The augmentative suffix is -linggū/linggu: e.g. amban "big" – ambalinggū "huge", ehe "bad" – ehelinggu "very bad".

==== Verbs ====
A number of suffixes derive verbs, mostly from nouns.

- The suffix -la/-le/-lo forms a verb, in which the base noun is the object of the activity: songko "a trace" – songkolo- "to follow a trace"; aba "a hunt" – abala- "to hunt".
- The suffix -ra/-re/-ro is used in a similar way: gisun "word" – gisure- "to speak", monggo "Mongolia" – monggoro- "to speak Mongolian", "to behave like a Mongol".
- The suffix -na/-ne/-no forms in part a type of inchoative verb or expresses an inherent development or capability of an object or a person: fiyeren "fissure" – fierene- "to split", ilha "flower" – ilhana- "to bloom"; .
- The suffix -ša/-še/-šo forms verbs that express the effort to achieve a certain result: sain "good" – saiša- "praise", oncohon "arrogant" – oncohošo- "to boast", buleku "mirror" – bulekuše- "to look at oneself in a mirror".
- The suffix -da/-de/-do forms verbs with intensive or durative meaning or the gradual development of an action: jili "anger" – jilida- "get angry", ceku "a swing" – cekude- "to swing", eruwen "a drill" – eruwede- "to drill", goho "elegant" – gohodo- "to dress up".
- The suffix -ja/-je/-jo also has intensive or durative meaning: gūninja- "to think over carefully" from gūnin "thought".

Other suffixes of this type are -ta/te/to (gosita- "to love" from gosin "love") -tu, -li, and -mi.

Verbs are derived from other verbs, sometimes with intensive and causative meaning, with the suffixes -niye and -kiya/kiye, -giya/giye, -hiya/hiye: e.g. ebeniye- "to wet thoroughly" from ebe- "to wet", jalukiya- "to fill" from jalu- "to be full, filled", tuwakiya- "to guard" from tuwa- "to watch".

On the formation of verbs with a certain aspect, voice or direction, see the grammar section.

== Vocabulary ==

=== Loanwords ===
Apart from the inherited Tungusic vocabulary, Manchu contains loanwords above all from Mongolian and from Chinese.

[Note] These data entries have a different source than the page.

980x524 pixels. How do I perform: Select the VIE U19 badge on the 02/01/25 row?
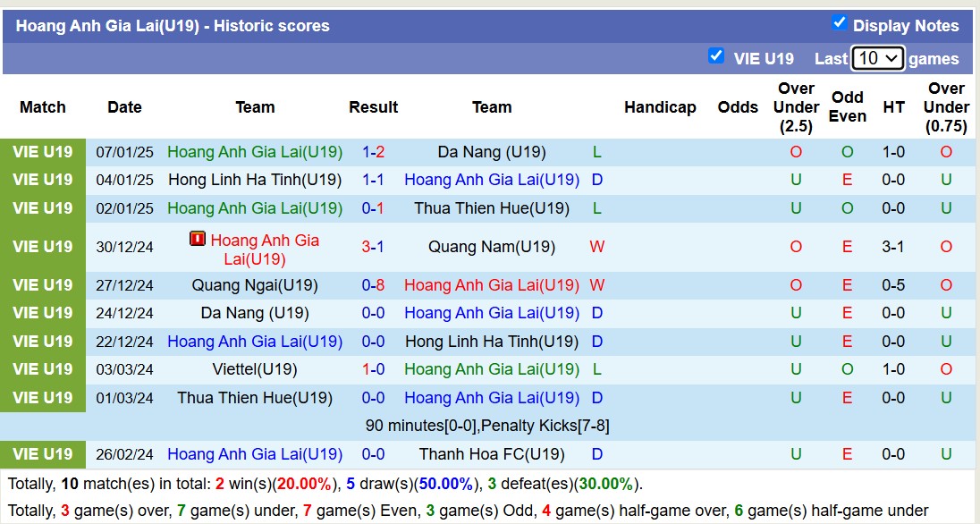coord(42,207)
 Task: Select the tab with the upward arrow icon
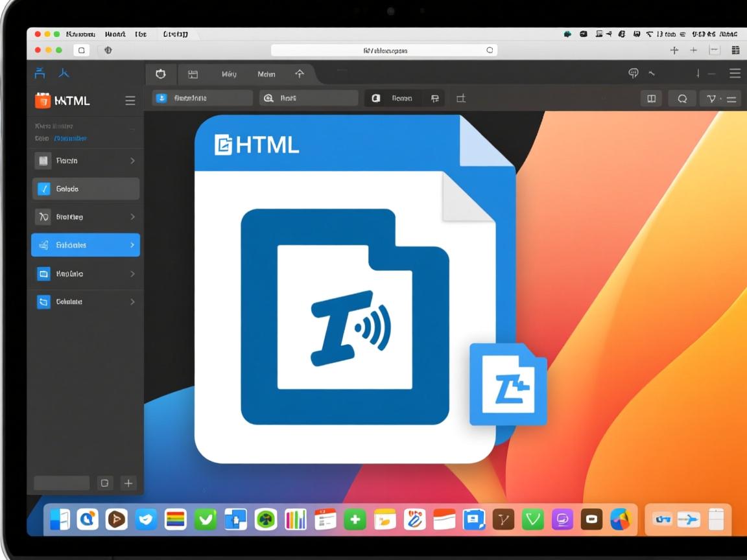tap(299, 74)
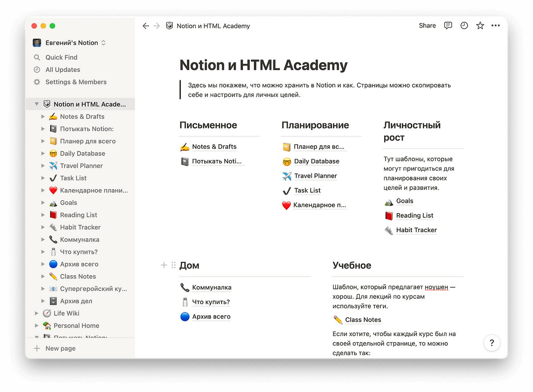This screenshot has width=533, height=392.
Task: Open All Updates in the sidebar
Action: pos(63,70)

There are also many loanwords of Turkic origin; these probably entered it via Mongolian as well. It has been estimated that twenty to thirty percent of the Manchu vocabulary consists of Mongolian loanwords.

=== Numerals ===
The numerals are as follows:

| 1 emu | 11 juwan emu |  |  |
| 2 juwe | 12 juwan juwe | 20 orin⁑ | 200 juwe tanggū |
| 3 ilan | 13 juwan ilan | 30 gūsin⁂ | 300 ilan tanggū |
| 4 duin | 14 juwan duin | 40 dehi | etc. |
| 5 sunja | 15 tofohon* | 50 susai |  |
| 6 ninggun | 16 juwan ninggun | 60 ninju |  |
| 7 nadan | etc. | 70 nadanju |  |
| 8 jakūn |  | 80 jakūnju |  |
| 9 uyun |  | 90 uyunju |  |
| 10 juwan |  | 100 tanggū |  |

21 orin emu etc.

101 tanggū emu etc.

1000 minggan (from Mongolian ‹mingɣ-a(n)›)

10000 tumen (from Mongolian ‹tüme(n)›)

100000 juwan tumen

1000000 tanggū tumen

- irregular; cf. Mongolian ‹tabu(n)› "five"

⁑ cf. Mongolian ‹qori(n)›

⁂ cf. Mongolian ‹ɣuči(n)›

For higher numbers, loanwords from Sanskrit are also used, above all in the translation of Buddhist texts.

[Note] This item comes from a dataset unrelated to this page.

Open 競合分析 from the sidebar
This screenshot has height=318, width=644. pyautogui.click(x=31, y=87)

Most ordinal numerals are formed with the suffix -ci, before which stem-final -n is elided (except in juwanci "tenth" and tumenci "tenthousandth"). Distributive numerals are formed with the suffix -ta/-te/-to; again, stem-final -n is elided: emte "one each", juwete "two each", ilata "three each" etc. Fractions are formed according to the following pattern:

The word ubu "part" can be in the genitive case as well:

This is the same construction as in Chinese:

Multiplicatives are formed with the suffix -rsu or with a following ubu "part":

emursu, emu ubu "single"; jursu, juwe ubu "double"; ilarsu, ilan ubu "threefold"; etc.

Collectives are formed with the suffix -nofi: juwenofi "two together", ilanofi "three together", duinofi "four together" etc.

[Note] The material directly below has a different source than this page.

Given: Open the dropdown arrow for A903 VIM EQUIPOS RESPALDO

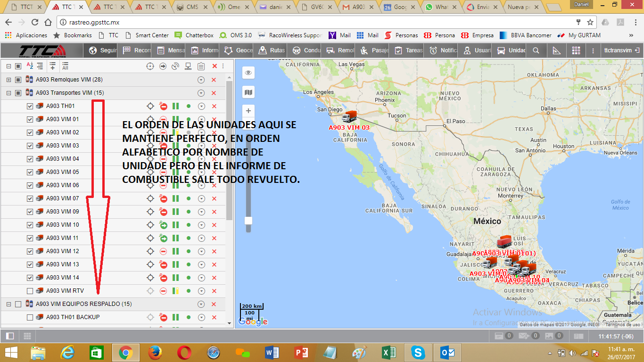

Iterative numerals are formed mostly with the suffix -nggeri or -geri:

emgeri "once", juwenggeri "twice", ilanggeri "thrice", duinggeri "fourth" etc.

For dates, Manchu uses a system similar to Chinese, combining a cycle of ten (juwan cikten "the ten colours" or "stems") and cycle of twelve (juwan juwe gargan "the twelve animals" or "branches").

=== Classifiers ===
In Manchu there is, as in Chinese, a significant number of classifiers (also called measure words), which stand between the numeral and the noun:

The classifier fesin "handle" is used for objects with a handle or a hilt such as knives, swords, sabres, spades, fans etc.(similarly to the Chinese classifier bǎ 把).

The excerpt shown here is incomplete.